Provided data.
□ □ □ □ □

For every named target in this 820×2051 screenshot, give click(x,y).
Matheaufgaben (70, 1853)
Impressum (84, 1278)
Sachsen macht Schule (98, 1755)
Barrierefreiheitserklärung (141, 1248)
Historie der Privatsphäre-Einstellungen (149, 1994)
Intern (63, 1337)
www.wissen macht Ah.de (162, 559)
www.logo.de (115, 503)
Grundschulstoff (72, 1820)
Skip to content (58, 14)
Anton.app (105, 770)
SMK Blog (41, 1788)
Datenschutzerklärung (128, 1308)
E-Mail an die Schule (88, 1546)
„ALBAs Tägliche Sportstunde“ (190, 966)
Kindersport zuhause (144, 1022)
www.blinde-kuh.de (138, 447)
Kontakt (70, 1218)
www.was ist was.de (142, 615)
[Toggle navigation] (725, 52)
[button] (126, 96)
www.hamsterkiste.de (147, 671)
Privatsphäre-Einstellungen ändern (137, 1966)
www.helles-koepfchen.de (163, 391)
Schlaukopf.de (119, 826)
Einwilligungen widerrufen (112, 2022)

□ □ □ □ □

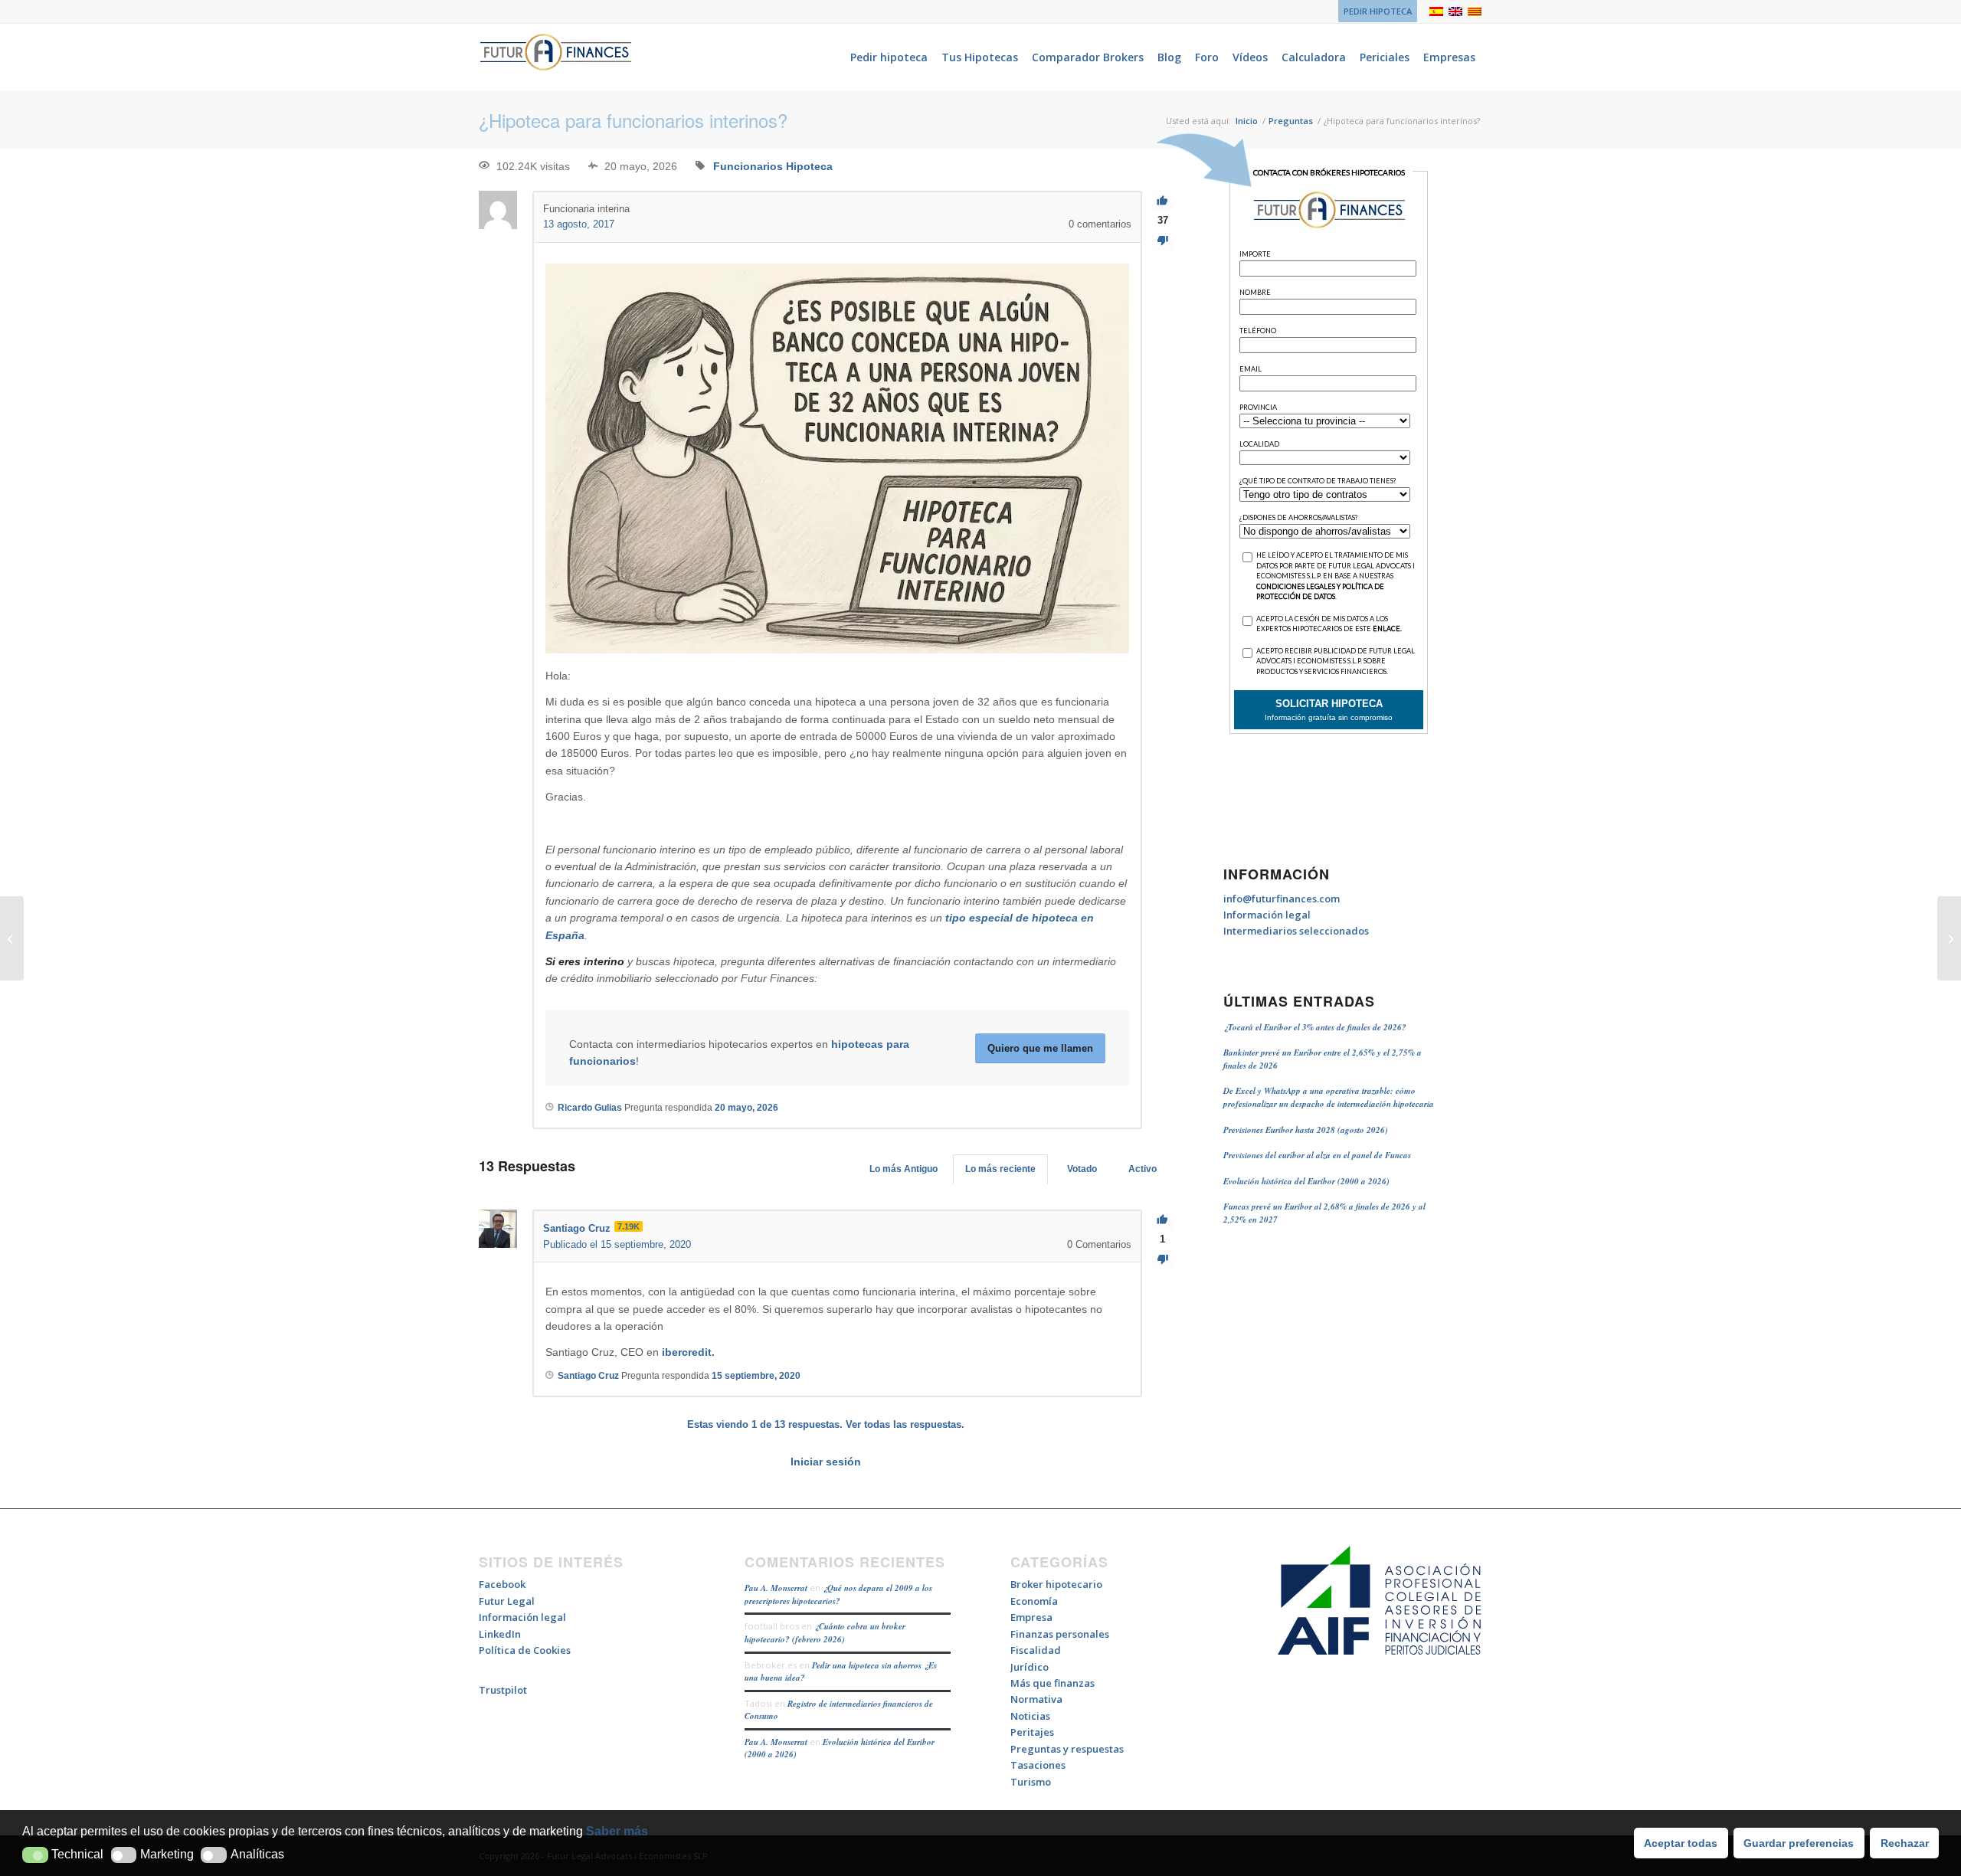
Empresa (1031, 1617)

□ □ □ □ □

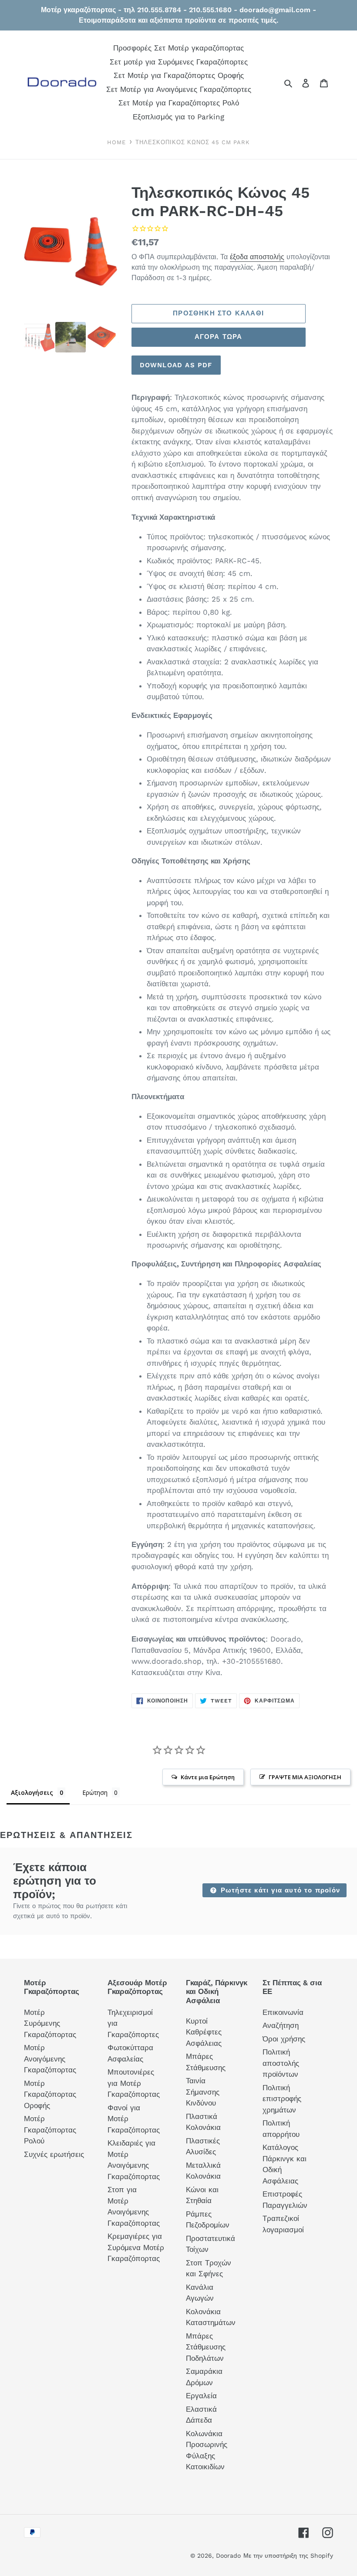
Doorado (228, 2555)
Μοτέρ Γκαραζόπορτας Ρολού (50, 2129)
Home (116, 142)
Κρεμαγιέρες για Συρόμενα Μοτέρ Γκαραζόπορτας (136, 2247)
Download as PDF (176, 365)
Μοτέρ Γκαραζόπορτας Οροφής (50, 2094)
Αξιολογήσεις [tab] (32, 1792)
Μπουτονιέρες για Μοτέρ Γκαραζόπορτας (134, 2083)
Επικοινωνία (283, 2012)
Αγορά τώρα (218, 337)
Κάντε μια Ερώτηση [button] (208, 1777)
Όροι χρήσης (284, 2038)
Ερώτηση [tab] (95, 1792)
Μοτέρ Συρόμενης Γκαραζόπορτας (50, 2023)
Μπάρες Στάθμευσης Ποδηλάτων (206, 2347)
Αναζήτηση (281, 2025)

□ □ □ □ □

Your assignment.
Write down, word for word, the lines above from the one containing "For every named" through the one containing "www.wissen macht Ah.de (162, 559)", both ends included.

Your solution.
For every named target in this 820×2051 screenshot, give click(x,y).
Matheaufgaben (70, 1853)
Impressum (84, 1278)
Sachsen macht Schule (98, 1755)
Barrierefreiheitserklärung (141, 1248)
Historie der Privatsphäre-Einstellungen (149, 1994)
Intern (63, 1337)
www.wissen macht Ah.de (162, 559)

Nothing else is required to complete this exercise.